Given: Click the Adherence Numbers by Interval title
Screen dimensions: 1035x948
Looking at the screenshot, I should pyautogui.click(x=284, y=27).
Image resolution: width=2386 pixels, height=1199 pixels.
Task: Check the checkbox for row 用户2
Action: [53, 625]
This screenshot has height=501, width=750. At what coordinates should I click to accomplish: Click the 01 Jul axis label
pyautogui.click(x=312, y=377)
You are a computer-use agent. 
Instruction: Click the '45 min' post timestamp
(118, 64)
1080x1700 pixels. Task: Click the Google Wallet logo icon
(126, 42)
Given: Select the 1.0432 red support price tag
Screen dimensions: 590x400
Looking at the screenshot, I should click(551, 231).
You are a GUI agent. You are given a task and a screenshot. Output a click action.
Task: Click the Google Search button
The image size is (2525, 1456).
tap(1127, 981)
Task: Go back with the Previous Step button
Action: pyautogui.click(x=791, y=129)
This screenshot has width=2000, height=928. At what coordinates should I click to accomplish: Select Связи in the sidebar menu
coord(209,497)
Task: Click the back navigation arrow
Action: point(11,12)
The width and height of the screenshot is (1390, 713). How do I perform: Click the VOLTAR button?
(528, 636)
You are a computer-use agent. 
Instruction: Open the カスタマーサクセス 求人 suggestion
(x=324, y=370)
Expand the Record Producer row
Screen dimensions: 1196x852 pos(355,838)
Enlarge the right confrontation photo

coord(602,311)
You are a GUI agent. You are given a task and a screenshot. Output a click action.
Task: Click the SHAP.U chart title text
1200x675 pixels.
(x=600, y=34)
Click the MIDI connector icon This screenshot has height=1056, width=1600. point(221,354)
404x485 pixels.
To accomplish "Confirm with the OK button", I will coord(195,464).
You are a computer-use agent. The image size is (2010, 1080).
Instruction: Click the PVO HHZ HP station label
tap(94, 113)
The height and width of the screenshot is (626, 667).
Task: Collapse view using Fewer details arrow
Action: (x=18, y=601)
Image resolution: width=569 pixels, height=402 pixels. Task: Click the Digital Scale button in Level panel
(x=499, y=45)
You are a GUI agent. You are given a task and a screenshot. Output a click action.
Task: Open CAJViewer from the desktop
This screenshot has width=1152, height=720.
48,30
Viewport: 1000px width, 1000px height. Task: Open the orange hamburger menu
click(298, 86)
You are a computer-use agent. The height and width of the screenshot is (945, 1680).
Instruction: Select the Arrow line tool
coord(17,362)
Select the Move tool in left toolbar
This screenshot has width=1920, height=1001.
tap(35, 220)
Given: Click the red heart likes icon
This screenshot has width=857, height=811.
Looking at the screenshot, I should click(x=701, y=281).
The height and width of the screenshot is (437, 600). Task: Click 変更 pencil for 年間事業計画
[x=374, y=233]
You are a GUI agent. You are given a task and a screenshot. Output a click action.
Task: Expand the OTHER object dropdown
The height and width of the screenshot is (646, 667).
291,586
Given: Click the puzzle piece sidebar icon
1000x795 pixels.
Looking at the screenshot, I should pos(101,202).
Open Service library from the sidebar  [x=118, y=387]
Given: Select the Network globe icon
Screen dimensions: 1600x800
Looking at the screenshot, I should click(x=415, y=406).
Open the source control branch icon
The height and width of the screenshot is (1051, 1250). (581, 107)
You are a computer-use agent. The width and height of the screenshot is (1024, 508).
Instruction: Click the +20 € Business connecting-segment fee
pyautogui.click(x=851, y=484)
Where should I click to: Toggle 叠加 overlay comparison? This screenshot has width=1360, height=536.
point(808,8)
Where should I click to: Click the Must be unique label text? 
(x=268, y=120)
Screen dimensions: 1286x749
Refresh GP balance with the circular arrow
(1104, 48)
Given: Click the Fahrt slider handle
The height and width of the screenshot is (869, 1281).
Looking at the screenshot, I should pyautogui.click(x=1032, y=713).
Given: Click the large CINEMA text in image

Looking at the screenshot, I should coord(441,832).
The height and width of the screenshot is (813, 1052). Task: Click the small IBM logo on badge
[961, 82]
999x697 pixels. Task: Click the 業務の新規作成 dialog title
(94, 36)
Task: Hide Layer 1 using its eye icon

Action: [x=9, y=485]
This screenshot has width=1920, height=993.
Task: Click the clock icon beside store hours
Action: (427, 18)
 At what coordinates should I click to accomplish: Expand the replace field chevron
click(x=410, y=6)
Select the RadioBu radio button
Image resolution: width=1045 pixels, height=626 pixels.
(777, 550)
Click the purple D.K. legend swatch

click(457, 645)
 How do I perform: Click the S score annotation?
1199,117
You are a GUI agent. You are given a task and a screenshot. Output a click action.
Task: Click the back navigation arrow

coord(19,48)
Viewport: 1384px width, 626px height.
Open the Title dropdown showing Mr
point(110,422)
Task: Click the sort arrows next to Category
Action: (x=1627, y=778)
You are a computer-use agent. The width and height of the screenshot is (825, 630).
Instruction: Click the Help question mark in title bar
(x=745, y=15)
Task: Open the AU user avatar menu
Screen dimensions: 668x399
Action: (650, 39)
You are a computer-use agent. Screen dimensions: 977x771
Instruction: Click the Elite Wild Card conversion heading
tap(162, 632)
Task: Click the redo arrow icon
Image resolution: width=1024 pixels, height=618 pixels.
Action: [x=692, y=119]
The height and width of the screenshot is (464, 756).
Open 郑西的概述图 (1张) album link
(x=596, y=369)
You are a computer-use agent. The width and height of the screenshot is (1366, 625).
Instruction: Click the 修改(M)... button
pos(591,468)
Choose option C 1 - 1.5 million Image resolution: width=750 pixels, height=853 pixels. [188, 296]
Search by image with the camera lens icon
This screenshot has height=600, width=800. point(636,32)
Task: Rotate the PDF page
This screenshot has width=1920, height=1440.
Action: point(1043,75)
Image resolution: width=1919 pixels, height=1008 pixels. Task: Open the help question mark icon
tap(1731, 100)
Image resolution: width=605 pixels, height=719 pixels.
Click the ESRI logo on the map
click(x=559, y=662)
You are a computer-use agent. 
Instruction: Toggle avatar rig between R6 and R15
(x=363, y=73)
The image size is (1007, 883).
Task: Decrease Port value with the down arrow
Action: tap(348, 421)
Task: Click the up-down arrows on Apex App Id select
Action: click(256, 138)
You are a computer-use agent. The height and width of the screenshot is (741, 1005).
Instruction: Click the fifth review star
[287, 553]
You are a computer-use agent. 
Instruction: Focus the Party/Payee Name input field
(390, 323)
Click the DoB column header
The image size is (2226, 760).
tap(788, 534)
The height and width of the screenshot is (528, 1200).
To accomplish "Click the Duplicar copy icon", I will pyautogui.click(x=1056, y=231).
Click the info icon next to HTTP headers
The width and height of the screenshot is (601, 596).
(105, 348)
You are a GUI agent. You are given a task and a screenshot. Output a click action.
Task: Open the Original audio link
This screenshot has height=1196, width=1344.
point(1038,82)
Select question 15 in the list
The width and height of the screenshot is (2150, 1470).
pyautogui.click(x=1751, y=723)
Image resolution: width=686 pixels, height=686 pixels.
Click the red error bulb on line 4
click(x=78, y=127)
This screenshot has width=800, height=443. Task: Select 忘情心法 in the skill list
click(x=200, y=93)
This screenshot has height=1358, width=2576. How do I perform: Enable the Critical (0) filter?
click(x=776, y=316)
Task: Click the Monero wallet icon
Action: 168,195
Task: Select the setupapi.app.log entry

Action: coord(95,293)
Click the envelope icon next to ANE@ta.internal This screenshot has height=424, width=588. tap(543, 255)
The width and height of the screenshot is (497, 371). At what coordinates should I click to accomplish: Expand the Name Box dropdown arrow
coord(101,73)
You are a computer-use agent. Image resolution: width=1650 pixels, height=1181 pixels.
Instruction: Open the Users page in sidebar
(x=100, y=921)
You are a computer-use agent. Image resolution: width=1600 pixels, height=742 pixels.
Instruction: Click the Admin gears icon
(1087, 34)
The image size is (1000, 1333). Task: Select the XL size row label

==================================================

Extract every line of the material above that contains the string "dropdown" and list those lines.

◆ **Completed task**:
Task: Expand the OTHER object dropdown
Open the Title dropdown showing Mr
The width and height of the screenshot is (497, 371). At what coordinates should I click to accomplish: Expand the Name Box dropdown arrow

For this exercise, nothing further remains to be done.